Levando em consideração que a tributação tem relação, não só com os artigos 3º e 170 da Constituição Federal, mas com muitos outros dispositivos da nossa Carta Magna, o sistema tributário deve atuar para reduzir a pobreza e a desigualdade econômica.

A carga tributária, da forma como é composta no Brasil, certamente agrava as desigualdades socioeconômicas, porque onera mais quem menos tem. Ao deixar de lado renda, patrimônio e capital e recair, quase que exclusivamente, sobre o consumo, onera, assim, as classes menos favorecidas, tornando o sistema tributário brasileiro excessivamente injusto.

Por esse motivo, o sistema tributário não pode ser visto isolado de questões constitucionais, devendo sempre observar o combate à pobreza e redução de desigualdades e pensar no desenvolvimento nacional como um todo.

Em relação a tributação sobre o consumo é essencial e urgente uma reanálise das alíquotas para que elas sejam de fato mais equânimes. Uma questão que evidencia como a estrutura fiscal pode promover a igualdade – e aqui, não só social, mais de gênero –, é a questão da pobreza menstrual e a importância do debate sobre a essencialidade dos absorventes para fins de inclusão desse item na cesta básica. A discussão sobre esse tema é fundamental, por conta da alta tributação que recai sempre sobre os menos favorecidos e em geral mulheres negras (que estão na base da pirâmide).

Já em relação ao Imposto de Renda que, atualmente, incide sobre a renda a partir de R$ 1.903,98, pesquisa do Departamento Intersindical de Estatística e Estudos Socioeconômicos (Dieese) aponta que o salário mínimo, para arcar com as necessidades de saúde, alimentação, moradia, transporte e lazer, deveria ser de cerca de R$ 4.400, o que atingiria a última faixa.

Em razão disso, duas medidas para proteger os menos favorecidos e atingir quem tem mais poder aquisitivo seriam aumentar a faixa de alíquota e revisar as bases de cálculo para alcançar quem está no topo da pirâmide.

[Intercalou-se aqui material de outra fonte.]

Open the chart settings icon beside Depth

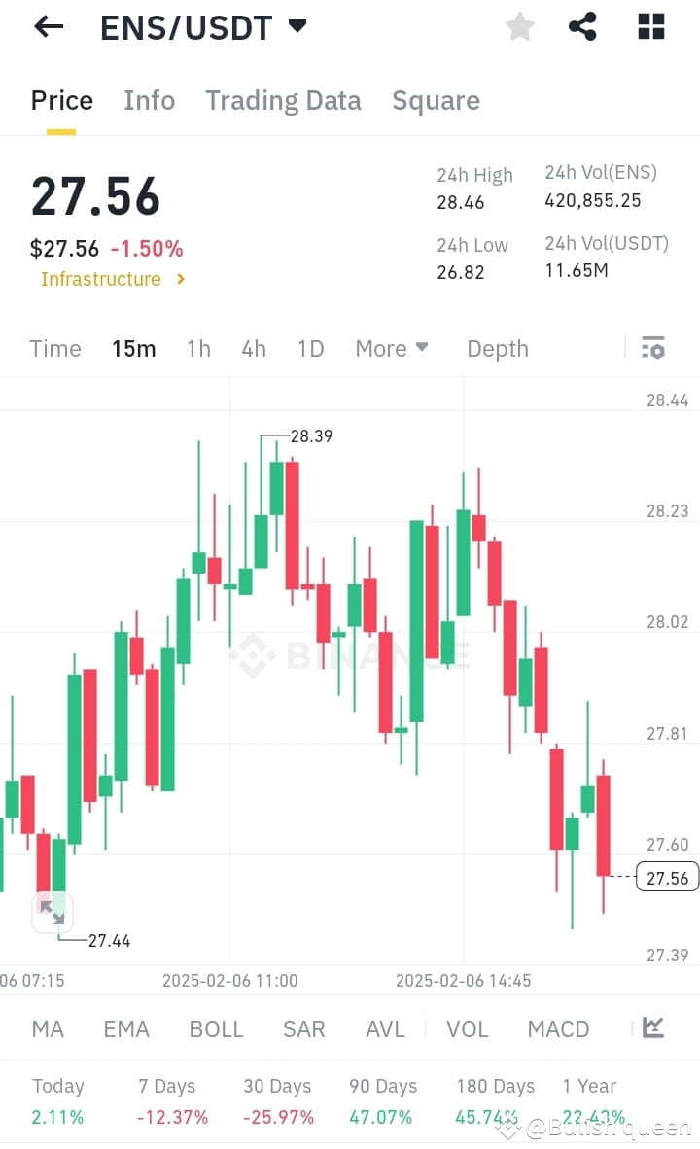[653, 347]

Por fim, é possível concluir que, após a apresentação de diversas propostas de uma reforma tributária (com muitas questões políticas envolvidas), inoportuna e necessária, o cenário atual mostra que problemas sociais não estão na pauta do atual governo, mas deveriam estar.

Para a solução de algumas medidas apresentadas é necessária uma redistribuição da carga tributária no Brasil que, atualmente, incide sobre o consumo e recai sobre a população de baixa e média renda, essa que consome toda a sua renda em produtos essenciais para a sobrevivência.

Questões sociais precisam ser melhor debatidas, o sistema tributário não pode ser visto isolado de questões constitucionais.

A famosa frase “onde todos pagam, todos pagam menos” só será real se observados o combate à pobreza e reduções das desigualdades socioeconômicas.